RAW RECORDS start
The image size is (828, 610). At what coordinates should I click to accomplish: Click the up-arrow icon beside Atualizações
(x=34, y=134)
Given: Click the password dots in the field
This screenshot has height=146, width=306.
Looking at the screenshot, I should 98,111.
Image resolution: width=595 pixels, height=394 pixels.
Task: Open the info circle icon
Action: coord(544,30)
RAW RECORDS end
RAW RECORDS start
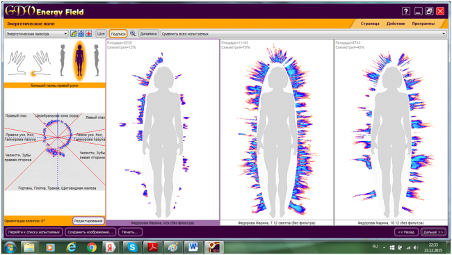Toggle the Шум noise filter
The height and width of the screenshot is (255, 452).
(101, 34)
RAW RECORDS end
WHAT THE TASK ASKS -
Express the lines starting at the one containing "The image size" and ending at the one containing "Action: coord(544,30)" as a numbered list, leaving out any blank lines.

ANSWER TO THIS TASK -
1. The image size is (828, 610). At what coordinates should I click to accomplish: Click the up-arrow icon beside Atualizações
2. (x=34, y=134)
3. Given: Click the password dots in the field
4. This screenshot has height=146, width=306.
5. Looking at the screenshot, I should 98,111.
6. Image resolution: width=595 pixels, height=394 pixels.
7. Task: Open the info circle icon
8. Action: coord(544,30)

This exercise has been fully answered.